Dataset records:
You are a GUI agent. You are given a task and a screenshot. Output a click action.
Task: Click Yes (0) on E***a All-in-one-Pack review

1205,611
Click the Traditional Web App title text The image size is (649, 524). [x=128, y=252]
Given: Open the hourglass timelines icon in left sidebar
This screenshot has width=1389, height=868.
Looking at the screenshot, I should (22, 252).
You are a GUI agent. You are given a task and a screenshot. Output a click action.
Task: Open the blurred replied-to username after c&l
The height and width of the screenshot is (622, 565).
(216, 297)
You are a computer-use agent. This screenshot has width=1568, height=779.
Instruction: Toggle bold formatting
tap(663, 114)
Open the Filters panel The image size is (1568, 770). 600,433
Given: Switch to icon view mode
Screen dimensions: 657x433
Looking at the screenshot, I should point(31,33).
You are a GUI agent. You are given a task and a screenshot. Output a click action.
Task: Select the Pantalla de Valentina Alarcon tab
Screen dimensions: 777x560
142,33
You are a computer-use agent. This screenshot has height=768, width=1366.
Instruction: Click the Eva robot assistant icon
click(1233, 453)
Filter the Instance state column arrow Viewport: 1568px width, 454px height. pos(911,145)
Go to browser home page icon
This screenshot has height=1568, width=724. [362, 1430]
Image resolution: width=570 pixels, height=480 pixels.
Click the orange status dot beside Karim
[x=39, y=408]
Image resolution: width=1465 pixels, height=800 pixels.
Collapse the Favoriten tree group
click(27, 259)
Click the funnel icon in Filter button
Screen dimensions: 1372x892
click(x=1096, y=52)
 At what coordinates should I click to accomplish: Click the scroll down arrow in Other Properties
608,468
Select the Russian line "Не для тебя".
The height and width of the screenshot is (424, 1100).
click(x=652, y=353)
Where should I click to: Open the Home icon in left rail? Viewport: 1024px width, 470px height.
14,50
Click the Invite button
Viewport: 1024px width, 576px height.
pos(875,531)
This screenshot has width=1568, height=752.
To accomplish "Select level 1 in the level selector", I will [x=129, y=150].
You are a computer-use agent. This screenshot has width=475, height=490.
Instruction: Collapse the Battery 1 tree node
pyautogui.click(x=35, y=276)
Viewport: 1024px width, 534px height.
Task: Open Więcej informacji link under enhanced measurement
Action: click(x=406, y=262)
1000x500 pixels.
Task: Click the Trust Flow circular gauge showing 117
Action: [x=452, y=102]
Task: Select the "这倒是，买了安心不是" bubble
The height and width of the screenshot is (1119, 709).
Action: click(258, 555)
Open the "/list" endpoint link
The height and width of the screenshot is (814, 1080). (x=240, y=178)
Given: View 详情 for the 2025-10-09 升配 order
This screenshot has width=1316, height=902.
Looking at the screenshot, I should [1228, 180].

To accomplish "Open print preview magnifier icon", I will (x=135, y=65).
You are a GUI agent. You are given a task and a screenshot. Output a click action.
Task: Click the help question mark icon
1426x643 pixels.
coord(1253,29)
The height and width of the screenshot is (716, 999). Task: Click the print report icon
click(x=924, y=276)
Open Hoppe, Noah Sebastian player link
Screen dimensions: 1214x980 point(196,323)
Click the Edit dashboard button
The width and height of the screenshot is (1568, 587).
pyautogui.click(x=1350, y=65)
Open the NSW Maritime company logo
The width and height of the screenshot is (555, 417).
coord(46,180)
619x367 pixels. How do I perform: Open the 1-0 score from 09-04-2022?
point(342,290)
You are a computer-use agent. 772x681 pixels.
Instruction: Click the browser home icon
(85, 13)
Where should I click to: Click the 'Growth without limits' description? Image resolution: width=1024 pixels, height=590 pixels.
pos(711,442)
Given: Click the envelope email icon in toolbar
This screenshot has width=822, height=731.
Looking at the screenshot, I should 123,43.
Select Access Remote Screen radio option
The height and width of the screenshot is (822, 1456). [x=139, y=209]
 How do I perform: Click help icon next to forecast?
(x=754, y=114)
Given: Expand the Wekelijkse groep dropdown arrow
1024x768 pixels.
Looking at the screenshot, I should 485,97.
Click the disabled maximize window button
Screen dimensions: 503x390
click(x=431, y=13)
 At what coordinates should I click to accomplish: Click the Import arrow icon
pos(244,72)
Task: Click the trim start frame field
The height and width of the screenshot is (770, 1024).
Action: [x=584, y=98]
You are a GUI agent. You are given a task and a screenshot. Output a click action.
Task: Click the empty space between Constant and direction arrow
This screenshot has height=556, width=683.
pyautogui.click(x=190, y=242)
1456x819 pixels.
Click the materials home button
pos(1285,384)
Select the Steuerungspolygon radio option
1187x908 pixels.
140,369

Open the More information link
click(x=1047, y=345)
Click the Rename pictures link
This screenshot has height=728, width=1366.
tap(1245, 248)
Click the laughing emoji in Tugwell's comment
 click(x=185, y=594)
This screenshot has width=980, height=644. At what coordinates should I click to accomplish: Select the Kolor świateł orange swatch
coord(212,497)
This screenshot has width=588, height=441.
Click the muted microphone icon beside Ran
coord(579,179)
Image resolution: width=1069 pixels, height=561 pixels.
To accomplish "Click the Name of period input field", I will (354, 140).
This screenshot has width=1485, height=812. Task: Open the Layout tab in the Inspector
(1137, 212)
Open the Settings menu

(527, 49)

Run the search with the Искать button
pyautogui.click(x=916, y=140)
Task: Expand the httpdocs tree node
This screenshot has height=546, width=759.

Short problem: Rewrite all the items above with every "GUI agent" swapped for "UI assistant", keeping everything else the same.

Written answer:
You are a UI assistant. You are given a task and a screenshot. Output a click action.
Task: Click Yes (0) on E***a All-in-one-Pack review

1205,611
Click the Traditional Web App title text The image size is (649, 524). [x=128, y=252]
Given: Open the hourglass timelines icon in left sidebar
This screenshot has width=1389, height=868.
Looking at the screenshot, I should (22, 252).
You are a UI assistant. You are given a task and a screenshot. Output a click action.
Task: Open the blurred replied-to username after c&l
The height and width of the screenshot is (622, 565).
(216, 297)
You are a computer-use agent. This screenshot has width=1568, height=779.
Instruction: Toggle bold formatting
tap(663, 114)
Open the Filters panel The image size is (1568, 770). 600,433
Given: Switch to icon view mode
Screen dimensions: 657x433
Looking at the screenshot, I should point(31,33).
You are a UI assistant. You are given a task and a screenshot. Output a click action.
Task: Select the Pantalla de Valentina Alarcon tab
Screen dimensions: 777x560
142,33
You are a computer-use agent. This screenshot has height=768, width=1366.
Instruction: Click the Eva robot assistant icon
click(1233, 453)
Filter the Instance state column arrow Viewport: 1568px width, 454px height. pos(911,145)
Go to browser home page icon
This screenshot has height=1568, width=724. [362, 1430]
Image resolution: width=570 pixels, height=480 pixels.
Click the orange status dot beside Karim
[x=39, y=408]
Image resolution: width=1465 pixels, height=800 pixels.
Collapse the Favoriten tree group
click(27, 259)
Click the funnel icon in Filter button
Screen dimensions: 1372x892
click(x=1096, y=52)
 At what coordinates should I click to accomplish: Click the scroll down arrow in Other Properties
608,468
Select the Russian line "Не для тебя".
The height and width of the screenshot is (424, 1100).
click(x=652, y=353)
Where should I click to: Open the Home icon in left rail? Viewport: 1024px width, 470px height.
14,50
Click the Invite button
Viewport: 1024px width, 576px height.
pos(875,531)
This screenshot has width=1568, height=752.
To accomplish "Select level 1 in the level selector", I will [x=129, y=150].
You are a computer-use agent. This screenshot has width=475, height=490.
Instruction: Collapse the Battery 1 tree node
pyautogui.click(x=35, y=276)
Viewport: 1024px width, 534px height.
Task: Open Więcej informacji link under enhanced measurement
Action: click(x=406, y=262)
1000x500 pixels.
Task: Click the Trust Flow circular gauge showing 117
Action: [x=452, y=102]
Task: Select the "这倒是，买了安心不是" bubble
The height and width of the screenshot is (1119, 709).
Action: click(258, 555)
Open the "/list" endpoint link
The height and width of the screenshot is (814, 1080). (x=240, y=178)
Given: View 详情 for the 2025-10-09 升配 order
This screenshot has width=1316, height=902.
Looking at the screenshot, I should [1228, 180].

To accomplish "Open print preview magnifier icon", I will (x=135, y=65).
You are a UI assistant. You are given a task and a screenshot. Output a click action.
Task: Click the help question mark icon
1426x643 pixels.
coord(1253,29)
The height and width of the screenshot is (716, 999). Task: Click the print report icon
click(x=924, y=276)
Open Hoppe, Noah Sebastian player link
Screen dimensions: 1214x980 point(196,323)
Click the Edit dashboard button
The width and height of the screenshot is (1568, 587).
pyautogui.click(x=1350, y=65)
Open the NSW Maritime company logo
The width and height of the screenshot is (555, 417).
coord(46,180)
619x367 pixels. How do I perform: Open the 1-0 score from 09-04-2022?
point(342,290)
You are a computer-use agent. 772x681 pixels.
Instruction: Click the browser home icon
(85, 13)
Where should I click to: Click the 'Growth without limits' description? Image resolution: width=1024 pixels, height=590 pixels.
pos(711,442)
Given: Click the envelope email icon in toolbar
This screenshot has width=822, height=731.
Looking at the screenshot, I should 123,43.
Select Access Remote Screen radio option
The height and width of the screenshot is (822, 1456). [x=139, y=209]
 How do I perform: Click help icon next to forecast?
(x=754, y=114)
Given: Expand the Wekelijkse groep dropdown arrow
1024x768 pixels.
Looking at the screenshot, I should 485,97.
Click the disabled maximize window button
Screen dimensions: 503x390
click(x=431, y=13)
 At what coordinates should I click to accomplish: Click the Import arrow icon
pos(244,72)
Task: Click the trim start frame field
The height and width of the screenshot is (770, 1024).
Action: [x=584, y=98]
You are a UI assistant. You are given a task and a screenshot. Output a click action.
Task: Click the empty space between Constant and direction arrow
This screenshot has height=556, width=683.
pyautogui.click(x=190, y=242)
1456x819 pixels.
Click the materials home button
pos(1285,384)
Select the Steuerungspolygon radio option
1187x908 pixels.
140,369

Open the More information link
click(x=1047, y=345)
Click the Rename pictures link
This screenshot has height=728, width=1366.
tap(1245, 248)
Click the laughing emoji in Tugwell's comment
 click(x=185, y=594)
This screenshot has width=980, height=644. At what coordinates should I click to accomplish: Select the Kolor świateł orange swatch
coord(212,497)
This screenshot has width=588, height=441.
Click the muted microphone icon beside Ran
coord(579,179)
Image resolution: width=1069 pixels, height=561 pixels.
To accomplish "Click the Name of period input field", I will (354, 140).
This screenshot has width=1485, height=812. Task: Open the Layout tab in the Inspector
(1137, 212)
Open the Settings menu

(527, 49)

Run the search with the Искать button
pyautogui.click(x=916, y=140)
Task: Expand the httpdocs tree node
This screenshot has height=546, width=759.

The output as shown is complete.